Mittwoch, 19. Mai 2010

Bundesligavereine wirtschaftlich nur Mittelmaß




Eine aktuelle Untersuchung besagt: Trotz hoher Ausgaben für Gehälter und Transfers wirtschaften die europäischen Spitzenclubs häufig besser als die führenden Vereine der Fußballbundesliga.Der diesjährige Champions-League-Halbfinalist Olympique Lyon steht unter Europas Fußballvereinen wirtschaftlich am besten da. Zu diesem Ergebnis kommt eine Untersuchung des Bilanzexperten Karlheinz Küting von der Universität Saarbrücken. Am zweitbesten schneidet der spanische Rekordmeister Real Madrid ab, der deutsche Meister FC Bayern München landet auf Platz drei. Schlusslichter dieser Rangliste sind Juventus Turin, Schalke 04 und der FC Chelsea.
Für das ZDF-Magazin „Frontal 21“ hatte Küting die Geschäftszahlen der umsatzstärksten Fußballclubs Europas unter Berücksichtigung betriebswirtschaftlicher Kennzahlen wie Schuldenstand, Eigenkapitalquote, Jahresüberschuss und Umsatzrentabilität unter die Lupe genommen. „In vielen Punkten sind die ausländischen Vereine für unsere Bundesliga vorbildlich“, lautet Kütings Fazit.
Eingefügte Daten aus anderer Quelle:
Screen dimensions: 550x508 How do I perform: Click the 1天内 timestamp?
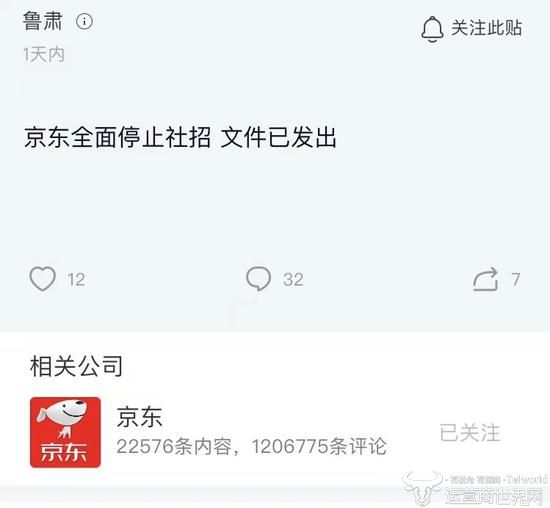[44, 55]
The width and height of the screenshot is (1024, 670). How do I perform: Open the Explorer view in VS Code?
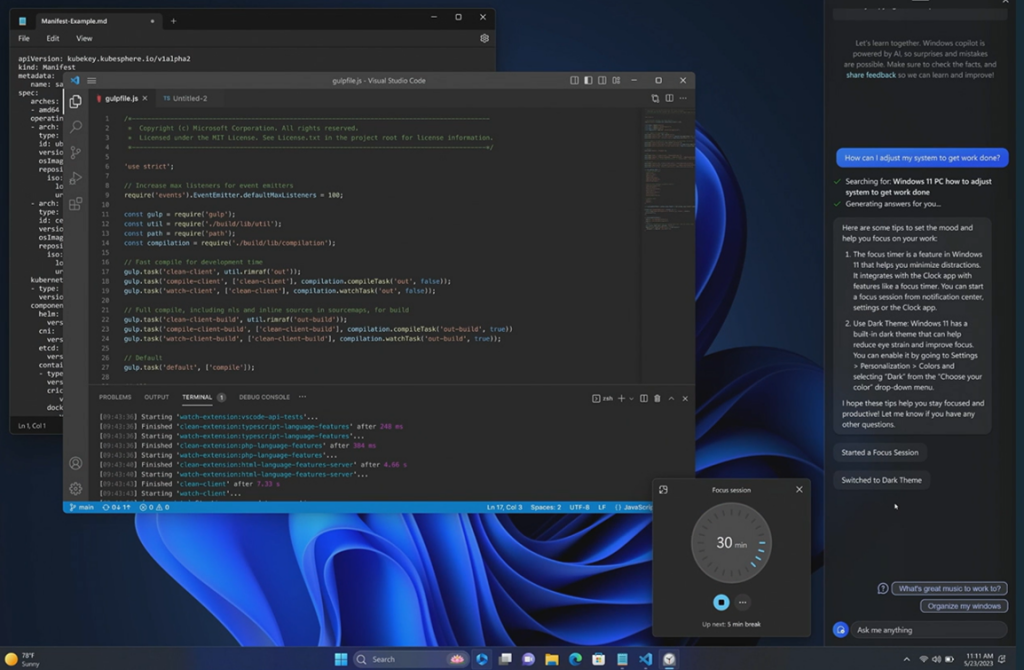click(75, 101)
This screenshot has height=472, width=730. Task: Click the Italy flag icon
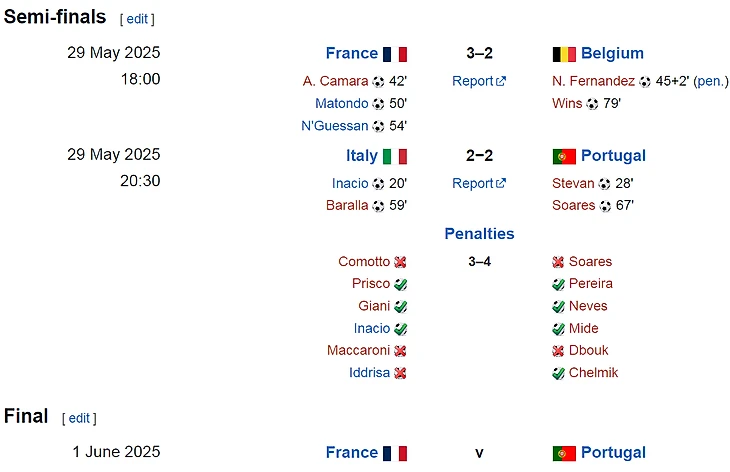pos(395,156)
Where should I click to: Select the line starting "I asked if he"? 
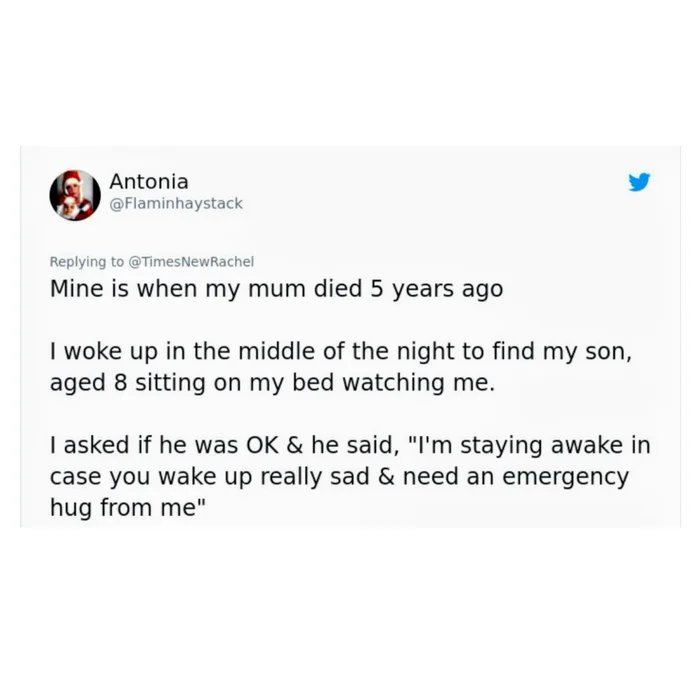350,446
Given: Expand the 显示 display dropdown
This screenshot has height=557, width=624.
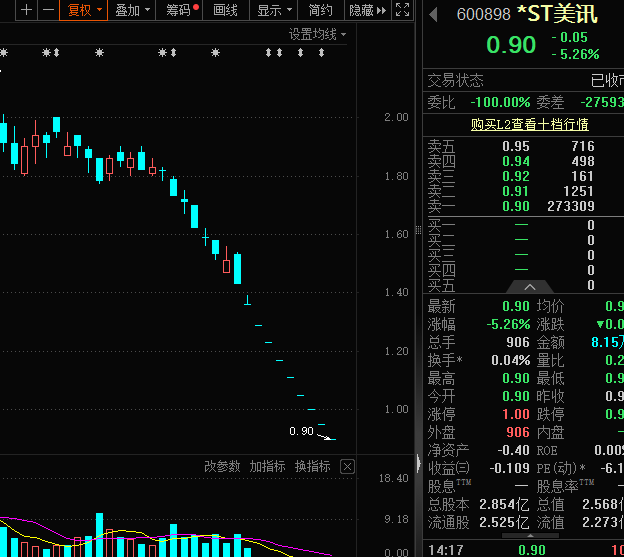Looking at the screenshot, I should coord(274,10).
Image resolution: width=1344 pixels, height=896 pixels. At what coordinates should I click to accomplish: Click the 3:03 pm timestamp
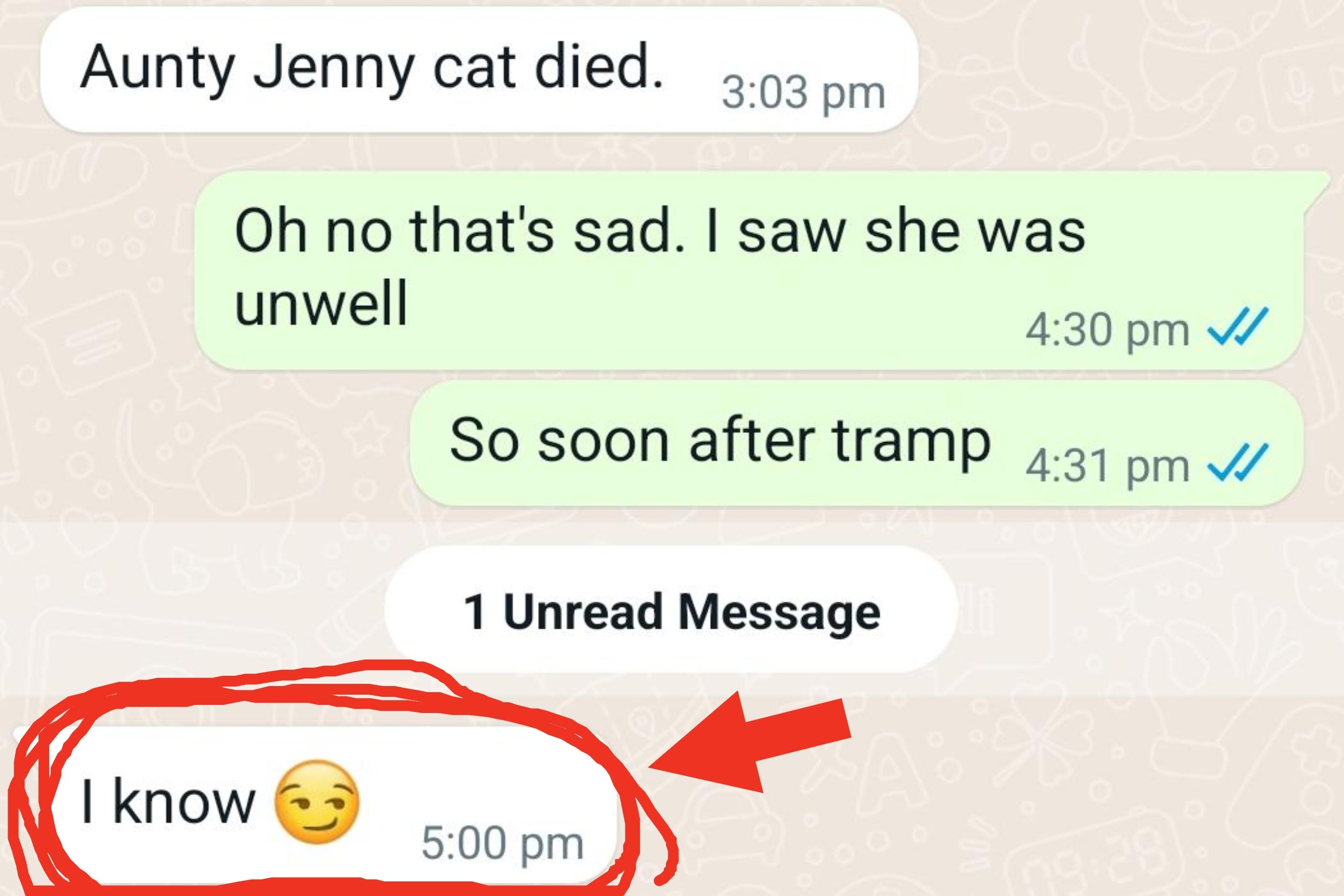point(803,93)
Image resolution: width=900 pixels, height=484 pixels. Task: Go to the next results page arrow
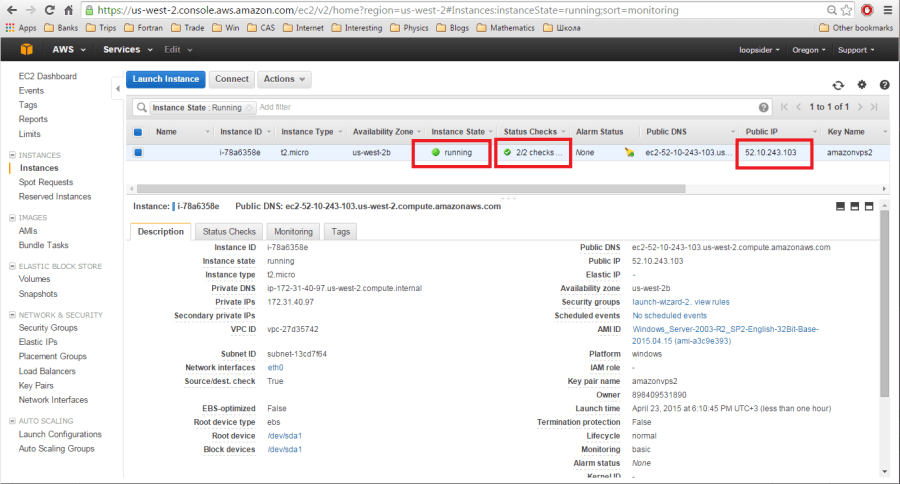pyautogui.click(x=860, y=107)
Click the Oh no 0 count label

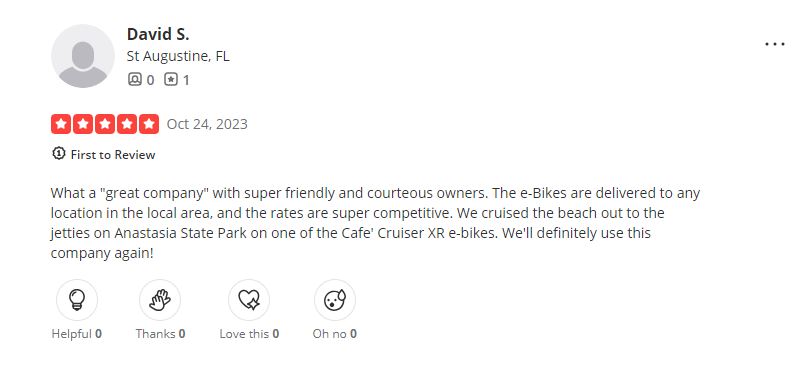[334, 334]
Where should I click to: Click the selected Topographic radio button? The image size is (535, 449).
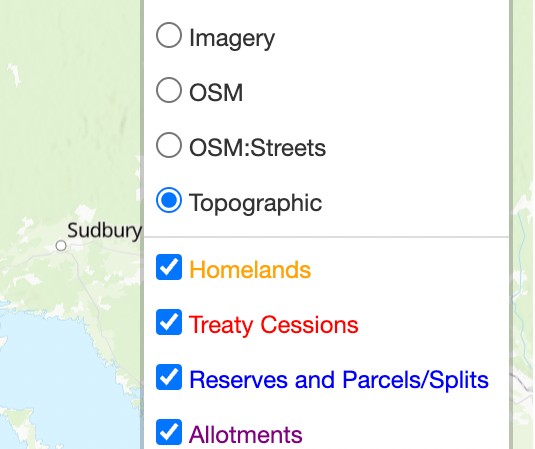click(x=169, y=200)

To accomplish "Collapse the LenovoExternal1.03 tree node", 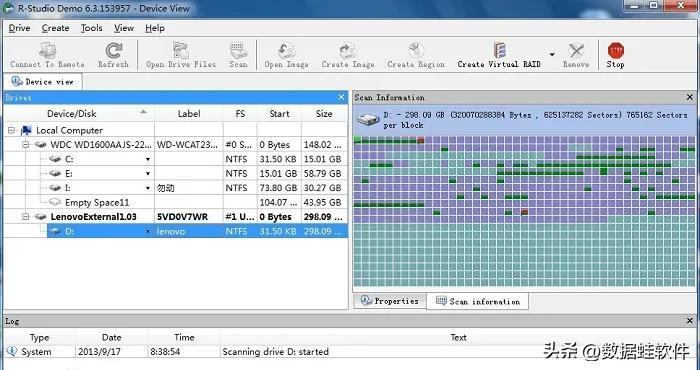I will tap(25, 216).
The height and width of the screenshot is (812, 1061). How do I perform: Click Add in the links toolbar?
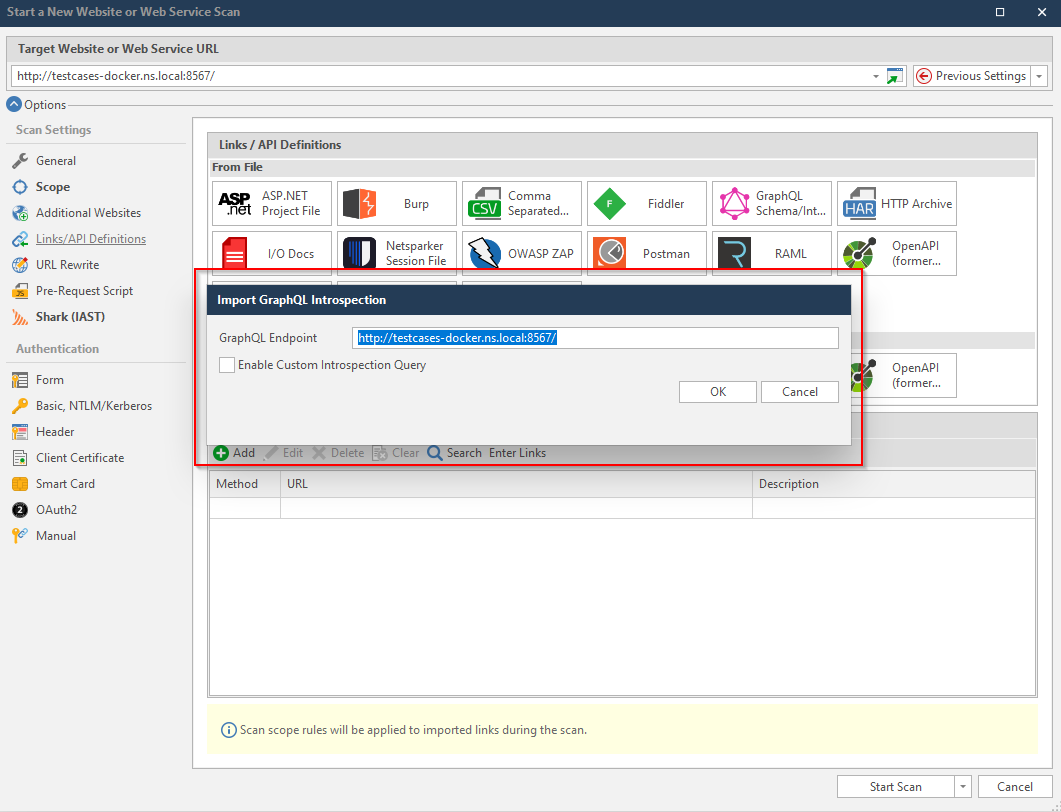(x=234, y=453)
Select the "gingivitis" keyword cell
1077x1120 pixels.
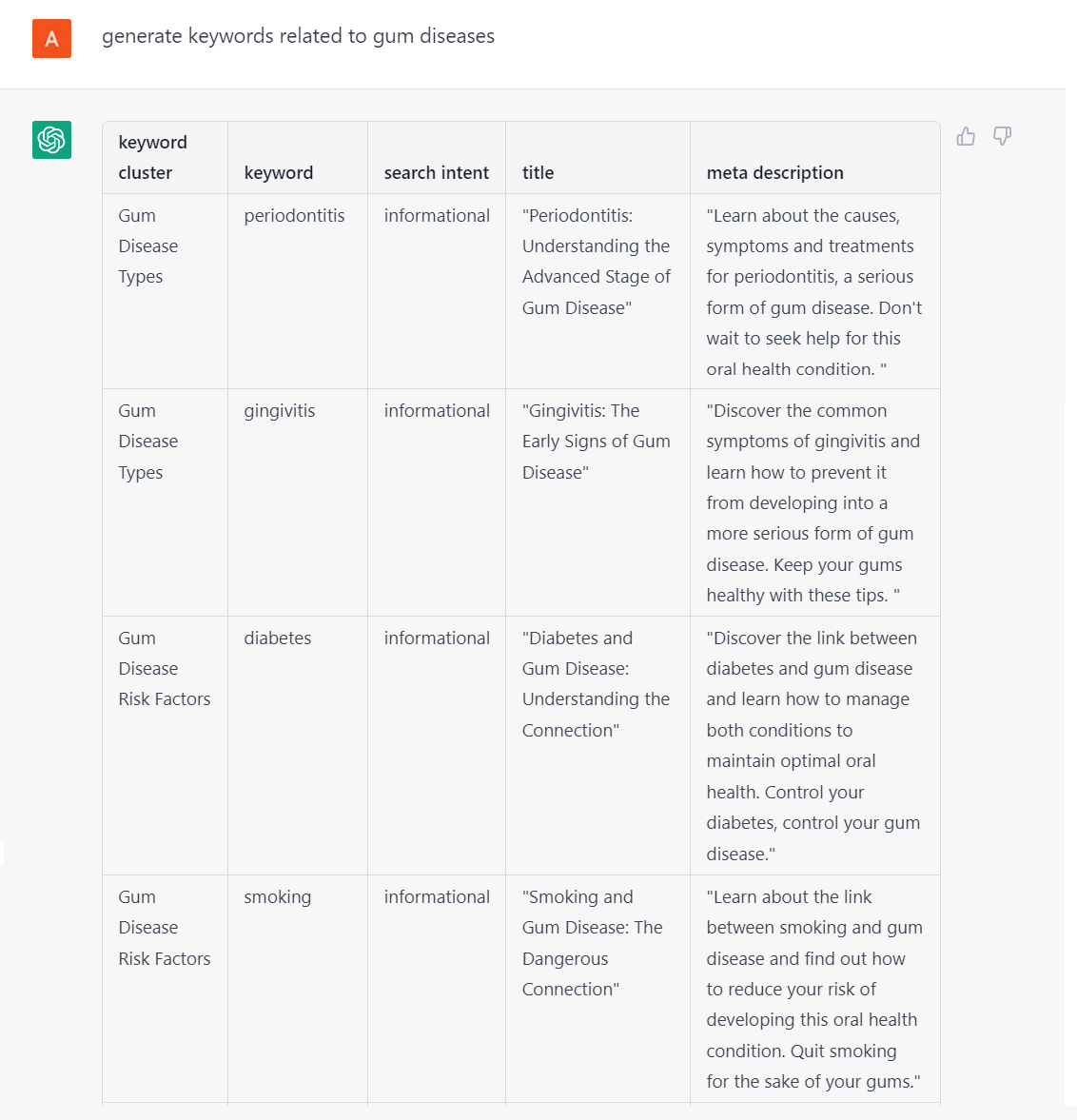tap(279, 411)
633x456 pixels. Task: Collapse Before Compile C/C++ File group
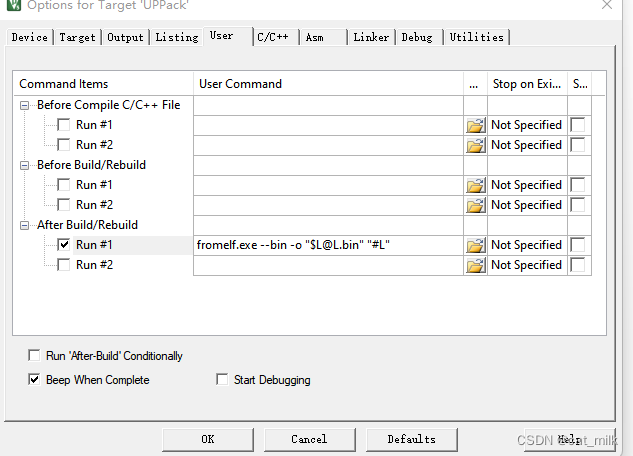(25, 105)
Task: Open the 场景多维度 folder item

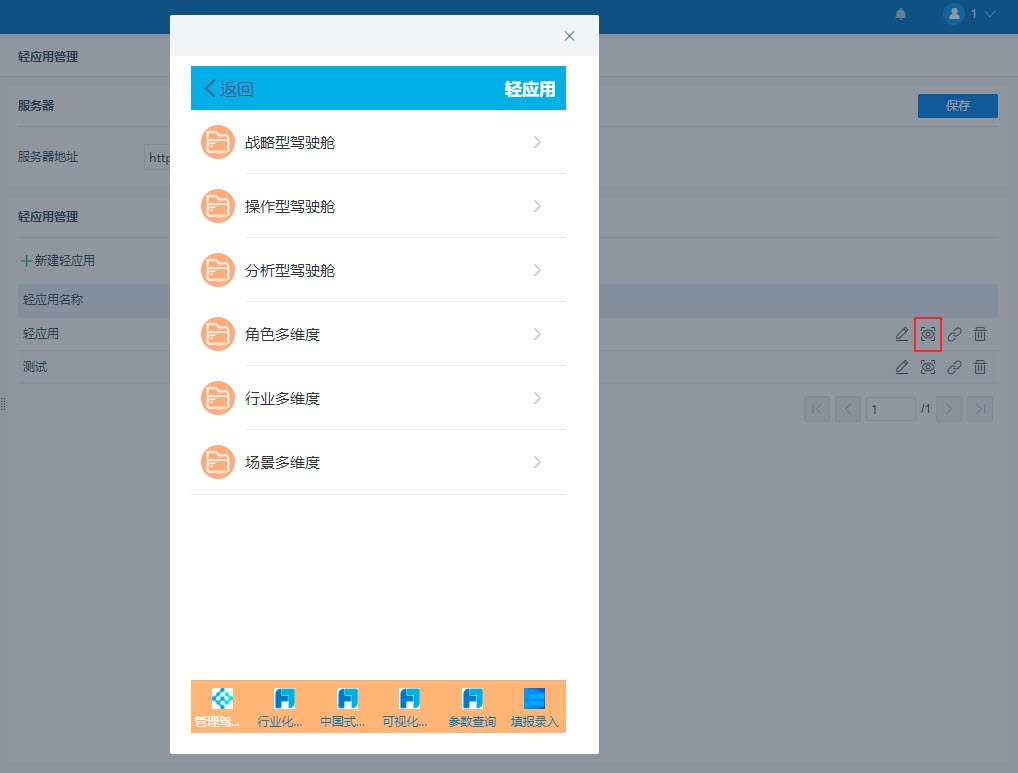Action: [379, 462]
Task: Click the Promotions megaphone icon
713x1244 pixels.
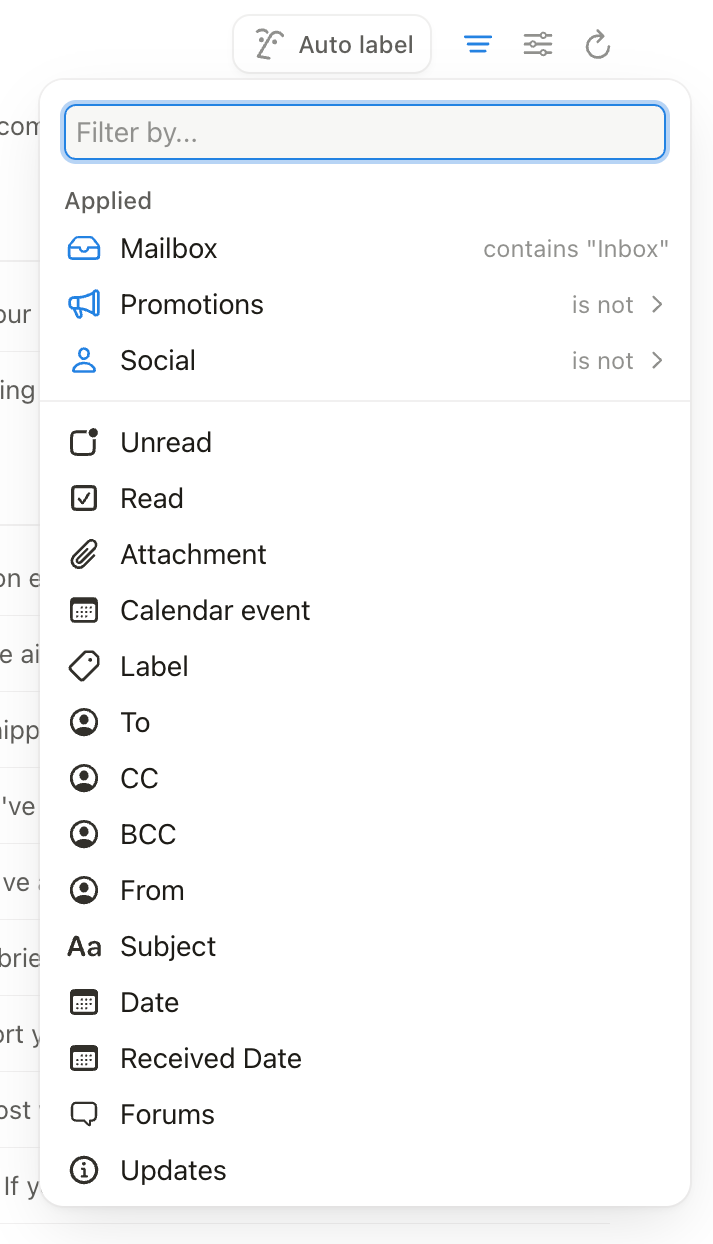Action: (x=84, y=304)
Von Seiten verschiedener Bundesligavertreter war bereits im Zuge der Financial-Fairplay-Diskussionen in der Vergangenheit immer wieder Kritik an Vereinen geübt worden, die teure Spieler „auf Pump“ kauften und so den Wettbewerb verzerrten. Im „Frontal 21“-Interview griff der Vorstandsvorsitzende des FC Bayern München, Karl-Heinz Rummenigge, nun konkret die Geschäftspolitik von Real Madrid an. 250 Millionen Euro für Spielereinkäufe auszugeben, sei grenzwertig, so der Bayern-Chef. Diese Kritik an Real hält Kunert hingegen für unbegründet. Betrachte man auch Gesamtkapital und Eigenkapital seien „die Königlichen“ trotz immenser Transferausgaben ein höchst profitabler Verein, der sich im Vergleich zu Bayern sehr gut sehen lassen könne.